*EXTRAIT PRÉSENTÉ*
▶
La propriété du duc de Blacas a pour directeur temporaire le comte de Leusse. Serait-ce cet Alsacien dans le château duquel MacMahon établit son quartier général avant la fameuse bataille de Reichshoffen ? Plus probablement un fils ou un neveu. L’entente laisse à désirer avec le fermier Lacoursière. Un petit différend les conduit devant la justice locale, au grand divertissement du voisinage. Plus tard, le comte de Leusse aura sa propre fromagerie et son homme de confiance sera Edmond Trudel, beau-frère de Lacoursière ; mais son séjour à Saint-Laurent sera de courte durée.

Vers le même temps, les Viel se lancent dans la même industrie rémunératrice. Le chef de cette famille est un ancien notaire normand — un enthousiaste qui n’hésitera pas à mettre sa plume au service de la colonisation dans l’Ouest canadien. Son prestige local tient surtout à des secrets qu’il possède pour fabriquer le vin de salsepareille et pour faire pousser les asperges. Ses trois fils, Gaston, Léonce et Raymond, sont morts sur la ferme, célibataires.

Après 1891, le duc de Blacas ne revint plus à Saint-Laurent et y céda ses biens. Son mariage lui avait permis de réparer largement les brèches faites à sa fortune : son héroïque résolution avait donc perdu sa raison d’être. Rendons-lui cette justice qu’il demeura du moins assez longtemps fidèle à sa généreuse idée. Mais les braves riverains du lac Manitoba durent se résigner à ne jamais voir les traits de Mme la duchesse.
◀
*DOCUMENTS FOURNIS*
▶
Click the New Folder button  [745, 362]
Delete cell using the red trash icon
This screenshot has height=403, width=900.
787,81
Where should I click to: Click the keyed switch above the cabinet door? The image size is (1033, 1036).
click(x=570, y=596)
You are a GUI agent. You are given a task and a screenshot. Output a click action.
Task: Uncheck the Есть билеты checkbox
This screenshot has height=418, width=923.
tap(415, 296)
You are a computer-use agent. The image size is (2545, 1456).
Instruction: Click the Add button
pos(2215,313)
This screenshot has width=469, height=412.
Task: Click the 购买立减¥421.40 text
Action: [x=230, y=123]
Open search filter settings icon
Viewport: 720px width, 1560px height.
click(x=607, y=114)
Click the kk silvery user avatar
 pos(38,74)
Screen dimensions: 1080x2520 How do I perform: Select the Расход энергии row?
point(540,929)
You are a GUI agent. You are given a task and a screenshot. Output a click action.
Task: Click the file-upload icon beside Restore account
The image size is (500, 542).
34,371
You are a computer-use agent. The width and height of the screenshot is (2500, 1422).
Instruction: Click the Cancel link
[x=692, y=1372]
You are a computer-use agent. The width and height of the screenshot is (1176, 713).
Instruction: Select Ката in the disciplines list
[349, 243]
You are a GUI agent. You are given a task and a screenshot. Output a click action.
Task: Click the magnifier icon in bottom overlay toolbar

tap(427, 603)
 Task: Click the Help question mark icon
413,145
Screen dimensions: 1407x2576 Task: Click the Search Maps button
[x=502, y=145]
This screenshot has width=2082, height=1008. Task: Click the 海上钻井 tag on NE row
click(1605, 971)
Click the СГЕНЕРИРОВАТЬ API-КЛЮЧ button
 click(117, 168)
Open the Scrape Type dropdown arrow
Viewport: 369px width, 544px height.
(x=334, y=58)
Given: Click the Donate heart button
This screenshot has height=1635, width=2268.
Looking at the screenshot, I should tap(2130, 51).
◀
*EXERCICE PROPOSÉ 1*
Reformulez sous forme de liste le paragraphe de l'extrait présenté qui commence par « Vers le même temps, les Viel », en conservant ses faits principaux.
*EXERCICE PROPOSÉ 2*
Recopiez mot pour mot les lignes des documents fournis, de la ligne contenant « Given: Click the Donate heart button » jusqu'à la dernière ligne de ces documents, incluse.

*CORRIGÉ 1*
- Vers la même époque, les Viel se lancent dans la même industrie rémunératrice.
- Le chef de famille est un ancien notaire normand, un enthousiaste prêt à mettre sa plume au service de la colonisation dans l'Ouest canadien.
- Son prestige local tient surtout à ses secrets pour fabriquer le vin de salsepareille et faire pousser les asperges.
- Ses trois fils, Gaston, Léonce et Raymond, sont morts célibataires sur la ferme.

*CORRIGÉ 2*
Given: Click the Donate heart button
This screenshot has height=1635, width=2268.
Looking at the screenshot, I should tap(2130, 51).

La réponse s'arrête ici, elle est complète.